Top-down monoaminergic modulation of ascending spinal nociceptive projections is likely to exhibit significant complexity due to multiple parallel descending pathways acting on a multiplicity of targets in the dorsal horn. For example, there is a wide diversity of dorsal horn inhibitory and excitatory interneuron subtypes and the patterns of monoamine receptor subtypes expressed by these interneurons . These interneurons act within a complex network that can modulate projection neurons, other interneurons and primary afferent fibers through GABA _A -mediated primary afferent depolarization . There is evidence that monoamines act, in part, by enhancing GABA _A transmission in the dorsal horn of the spinal cord. For instance, the application of 5-HT to spinal cord slices has been shown to enhance GABA release . Furthermore, serotonin acting through 5-HT ₂ receptors directly modulates GABA _A by potentiating GABA evoked inward currents.
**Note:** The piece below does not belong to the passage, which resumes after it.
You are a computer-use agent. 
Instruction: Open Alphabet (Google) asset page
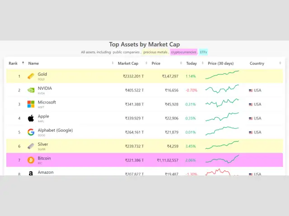(55, 130)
The antinociceptive effects of serotonin, acting through 5-HT ₃ receptors on WDR projection neurons in the dorsal horn are blocked by the GABA _A antagonist bicuculline, implying that the monoaminergic inhibitory effects are mediated indirectly via inhibitory interneurons . Similarly, as well as mediating peripheral nociceptive inputs via presynaptic inhibition , noradrenaline also directly excites dorsal horn GABAergic interneurons .

As discussed above, preclinical models of painful diabetic neuropathy indicate that spinal inhibitory dysfunction is driven by GABA, where this normally inhibitory neurotransmitter, acting via ionotropic GABA _A receptors, becomes pronociceptive by causing depolarization rather than hyperpolarization of the postsynaptic neuron . If there was significant convergence of GABAergic circuits underlying DPMS and spinal disinhibition, it is conceivable that otherwise normally functioning descending pain inhibitory pathways become facilitatory when acting in the context of spinal disinhibition by enhancing depolarizing GABA transmission. Since both DNIC and spinal disinhibition can be easily measured in humans, using CPM and HRDD, respectively, this could provide a window of opportunity to study the potentially convergent interactions in dorsal horn inhibitory pathways in patients with DPN.